I am happy to welcome back Tom Echikson, a partner in LeClairRyan’s Environmental Practice. Tom’s bio is Here.
Shortly before the end of the year, EPA released its annual review of its civil and criminal enforcement results for the Fiscal Year 2012. See Here.
Touting massive reductions in pollutant emissions and discharges as well as continued growth in civil and criminal penalties, EPA proclaimed that its “vigorous” and “innovative” enforcement efforts were a success. EPA promised that it had set the groundwork for similar results in the future, although it would continue to pursue “larger more complex, risked-based enforcement cases.”
Whatever EPA’s spin, a careful evaluation of the numbers provides some useful insights into EPA’s past and future enforcement efforts.

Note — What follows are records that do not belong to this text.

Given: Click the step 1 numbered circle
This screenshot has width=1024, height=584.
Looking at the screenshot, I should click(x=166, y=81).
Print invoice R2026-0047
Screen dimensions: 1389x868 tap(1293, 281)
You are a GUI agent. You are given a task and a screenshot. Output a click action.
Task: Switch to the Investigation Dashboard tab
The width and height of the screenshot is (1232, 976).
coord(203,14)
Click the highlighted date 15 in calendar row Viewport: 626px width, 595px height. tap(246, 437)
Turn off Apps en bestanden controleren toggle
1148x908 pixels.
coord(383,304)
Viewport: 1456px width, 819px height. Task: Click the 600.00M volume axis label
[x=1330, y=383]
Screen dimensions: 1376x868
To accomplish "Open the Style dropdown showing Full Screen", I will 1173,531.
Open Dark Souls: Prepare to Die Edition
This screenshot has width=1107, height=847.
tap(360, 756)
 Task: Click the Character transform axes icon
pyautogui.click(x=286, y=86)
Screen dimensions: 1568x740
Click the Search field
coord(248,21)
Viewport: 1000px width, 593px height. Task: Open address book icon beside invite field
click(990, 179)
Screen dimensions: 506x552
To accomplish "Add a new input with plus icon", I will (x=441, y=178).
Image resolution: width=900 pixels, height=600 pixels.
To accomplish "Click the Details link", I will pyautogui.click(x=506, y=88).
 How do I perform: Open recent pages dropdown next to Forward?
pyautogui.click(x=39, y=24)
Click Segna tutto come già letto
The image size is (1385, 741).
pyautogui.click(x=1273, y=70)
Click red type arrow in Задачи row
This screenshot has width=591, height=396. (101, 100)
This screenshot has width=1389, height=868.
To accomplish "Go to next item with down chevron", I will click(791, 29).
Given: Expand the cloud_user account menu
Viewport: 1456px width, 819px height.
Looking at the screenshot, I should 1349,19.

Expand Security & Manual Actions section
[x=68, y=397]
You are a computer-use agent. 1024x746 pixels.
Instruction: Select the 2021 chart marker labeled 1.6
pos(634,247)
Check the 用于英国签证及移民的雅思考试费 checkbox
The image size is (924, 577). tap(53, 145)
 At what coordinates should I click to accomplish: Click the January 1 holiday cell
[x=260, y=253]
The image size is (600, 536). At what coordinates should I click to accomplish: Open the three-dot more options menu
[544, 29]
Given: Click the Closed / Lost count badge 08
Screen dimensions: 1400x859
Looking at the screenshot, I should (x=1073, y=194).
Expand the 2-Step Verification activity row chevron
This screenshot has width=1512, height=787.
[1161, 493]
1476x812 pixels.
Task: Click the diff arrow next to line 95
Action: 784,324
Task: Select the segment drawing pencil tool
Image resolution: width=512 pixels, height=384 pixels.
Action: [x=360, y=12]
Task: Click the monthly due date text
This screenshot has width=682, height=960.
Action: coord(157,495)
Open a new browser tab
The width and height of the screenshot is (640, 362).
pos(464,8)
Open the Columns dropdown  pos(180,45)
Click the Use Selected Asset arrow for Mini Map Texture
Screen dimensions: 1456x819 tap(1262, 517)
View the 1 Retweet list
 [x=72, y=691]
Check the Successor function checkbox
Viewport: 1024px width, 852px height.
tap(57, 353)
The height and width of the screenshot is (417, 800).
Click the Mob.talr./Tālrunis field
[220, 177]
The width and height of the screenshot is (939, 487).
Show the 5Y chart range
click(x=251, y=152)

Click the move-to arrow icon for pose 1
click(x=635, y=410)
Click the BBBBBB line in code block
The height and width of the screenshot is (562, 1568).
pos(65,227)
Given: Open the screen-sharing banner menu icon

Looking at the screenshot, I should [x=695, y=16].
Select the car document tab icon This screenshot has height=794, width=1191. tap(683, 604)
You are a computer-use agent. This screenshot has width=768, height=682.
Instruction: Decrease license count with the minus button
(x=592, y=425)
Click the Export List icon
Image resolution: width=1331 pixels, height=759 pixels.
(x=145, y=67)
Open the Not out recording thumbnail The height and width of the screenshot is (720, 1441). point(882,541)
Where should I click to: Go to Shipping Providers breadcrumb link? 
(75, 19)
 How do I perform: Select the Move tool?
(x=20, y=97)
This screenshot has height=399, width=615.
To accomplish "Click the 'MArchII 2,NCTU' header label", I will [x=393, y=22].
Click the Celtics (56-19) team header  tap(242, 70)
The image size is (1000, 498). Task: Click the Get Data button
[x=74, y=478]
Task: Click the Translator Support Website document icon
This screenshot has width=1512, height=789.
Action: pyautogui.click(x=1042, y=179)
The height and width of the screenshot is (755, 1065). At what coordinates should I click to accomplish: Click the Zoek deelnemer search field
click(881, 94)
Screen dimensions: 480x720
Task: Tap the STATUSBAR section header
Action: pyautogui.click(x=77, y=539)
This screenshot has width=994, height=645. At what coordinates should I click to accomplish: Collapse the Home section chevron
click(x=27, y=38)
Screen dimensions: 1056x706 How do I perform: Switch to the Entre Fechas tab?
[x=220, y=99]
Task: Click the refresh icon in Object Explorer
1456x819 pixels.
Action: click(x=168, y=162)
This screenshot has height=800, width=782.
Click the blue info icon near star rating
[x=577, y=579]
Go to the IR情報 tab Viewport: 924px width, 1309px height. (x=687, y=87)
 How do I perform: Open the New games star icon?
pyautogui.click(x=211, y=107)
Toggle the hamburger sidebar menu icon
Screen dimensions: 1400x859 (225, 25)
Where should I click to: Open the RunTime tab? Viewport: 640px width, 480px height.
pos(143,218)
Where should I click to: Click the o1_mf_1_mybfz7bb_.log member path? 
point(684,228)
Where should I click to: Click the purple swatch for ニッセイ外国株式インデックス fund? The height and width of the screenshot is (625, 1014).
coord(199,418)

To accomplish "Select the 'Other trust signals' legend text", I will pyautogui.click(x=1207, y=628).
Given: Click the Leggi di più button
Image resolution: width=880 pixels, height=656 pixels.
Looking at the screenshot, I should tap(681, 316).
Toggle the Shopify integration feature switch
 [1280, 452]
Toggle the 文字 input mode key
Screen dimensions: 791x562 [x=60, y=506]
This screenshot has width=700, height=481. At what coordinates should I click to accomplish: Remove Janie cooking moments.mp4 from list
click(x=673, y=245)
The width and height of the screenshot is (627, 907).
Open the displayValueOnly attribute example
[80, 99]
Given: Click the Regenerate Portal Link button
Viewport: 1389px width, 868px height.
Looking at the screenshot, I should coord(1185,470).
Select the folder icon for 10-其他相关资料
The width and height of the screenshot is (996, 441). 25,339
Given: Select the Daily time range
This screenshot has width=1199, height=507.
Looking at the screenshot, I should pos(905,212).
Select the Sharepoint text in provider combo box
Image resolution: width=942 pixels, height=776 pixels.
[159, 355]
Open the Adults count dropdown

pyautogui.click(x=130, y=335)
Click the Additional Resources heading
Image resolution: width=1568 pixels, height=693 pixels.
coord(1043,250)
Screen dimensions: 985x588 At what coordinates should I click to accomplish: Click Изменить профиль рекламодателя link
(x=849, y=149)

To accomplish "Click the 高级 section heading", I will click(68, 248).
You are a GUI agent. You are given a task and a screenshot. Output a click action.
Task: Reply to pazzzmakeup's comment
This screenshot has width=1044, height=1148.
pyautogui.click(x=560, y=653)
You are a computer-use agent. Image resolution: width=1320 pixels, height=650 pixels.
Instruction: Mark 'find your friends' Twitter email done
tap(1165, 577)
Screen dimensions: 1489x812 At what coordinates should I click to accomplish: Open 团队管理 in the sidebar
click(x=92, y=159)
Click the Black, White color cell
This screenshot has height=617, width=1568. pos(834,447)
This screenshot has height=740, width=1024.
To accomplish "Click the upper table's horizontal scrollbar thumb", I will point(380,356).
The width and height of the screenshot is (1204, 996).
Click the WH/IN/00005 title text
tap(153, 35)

Some of the key takeaways:
Although EPA’s total civil penalty recoveries grew by more than $50 million to over $200 million between 2010 and 2012 and were the highest in five years, these figures are skewed by one large case in 2012 in which EPA recovered $57 million. On the other hand, the value of injunctive relief (typically the cost of installing pollution control equipment) fell by 50% compared to 2011, although the 2011 figure was unusually high, again because of very significant costs incurred by one defendant in a single case. Given the variability in civil penalty recoveries and injunctive costs over time, it is difficult to use these data to discern any firm trends in EPA’s enforcement. The best that can be said is that EPA’s enforcement results have been reasonably consistent over the last five years, and the Agency has obtained significant civil penalties and injunctive costs from those companies caught in its crosshairs.
Civil penalties recovered and injunctive costs incurred only tell part of the story, as it typically takes several years from initiation of a case to its conclusion. The five year trend between 2008 and 2012 in case initiations and conclusions, on the other hand, reveals a steady decline in the number of civil cases that EPA is pursuing. During that period, there was a precipitous fall in both the civil cases initiated (from 3,750 in 2008 to approximately 3,000 in 2012) and concluded (from about 3,600 in 2008 to approximately 3,000 in 2012). Civil judicial enforcement cases concluded, which typically comprise the most “serious” violations, fell by about 25% compared to previous years. Collectively, these data suggest that EPA’s enforcement pipeline is thinning. Given the consistency in civil penalties and injunctive relief over the same period, the 2012 data confirm EPA’s claim that it is focusing on “bigger” cases with the potential for more significant civil penalties and greater injunctive relief. This trend is substantiated by a steady rise in the pounds of pollutants reduced or eliminated through civil enforcement since 2008.
In contrast to civil enforcement, criminal enforcement has remained fairly steady for the last several years and promises to remain so. The number of investigations initiated, the number of defendants charged and the total years sentenced have all been flat or slightly up since 2008. Criminal fines over the last three years have been flat, but lower than in 2008 and 2009. As with civil penalties, evaluating trends based on criminal fines is difficult because one big case can significantly skew results for a particular year.
So what can these trends tell us about the future of EPA’s enforcement program? First, with its budget either flat or declining, EPA is going to be hard-pressed to increase the resources it devotes to enforcement and, in fact, may face even greater resource constraints and a reduction in enforcement personnel. This will reinforce EPA’s focus on fewer larger and more significant cases so that the penalty and injunctive figures don’t fall off, thus allowing the Agency to show Congress, industry and the environmental community that it is not slacking in its enforcement efforts.
Moreover, the increased budget pressures will push EPA to do more with less and rely to a greater extent on newer and more sophisticated quantitative and statistical analyses and methods and remote sensing techniques to identify violations and focus its enforcement appropriately. Over the last several years, EPA has invested significantly in automated data mining techniques to wade through the mountain of data in its possession and that it collects. This effort will begin to pay greater dividends over the next few years.
While it is standard practice to assert that past results don’t guarantee future success, one can say with certainty that EPA’s 2012 enforcement results demonstrate that the Agency’s enforcement program remains strong and active and will continue to do so for the foreseeable future.